Instructions to follow:
Copy out everything below, from the line containing "Where should I" down to the line containing "click(x=473, y=1336)", and include both of those lines.

Records for processing:
***
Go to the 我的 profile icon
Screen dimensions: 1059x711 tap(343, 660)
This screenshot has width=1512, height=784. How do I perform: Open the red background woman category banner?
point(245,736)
***
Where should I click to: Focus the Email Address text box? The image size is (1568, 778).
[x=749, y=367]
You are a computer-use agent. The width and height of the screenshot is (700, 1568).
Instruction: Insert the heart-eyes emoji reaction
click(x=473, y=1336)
***
Reply:
Where should I click to: Focus the Email Address text box? The image size is (1568, 778).
[x=749, y=367]
You are a computer-use agent. The width and height of the screenshot is (700, 1568).
Instruction: Insert the heart-eyes emoji reaction
click(x=473, y=1336)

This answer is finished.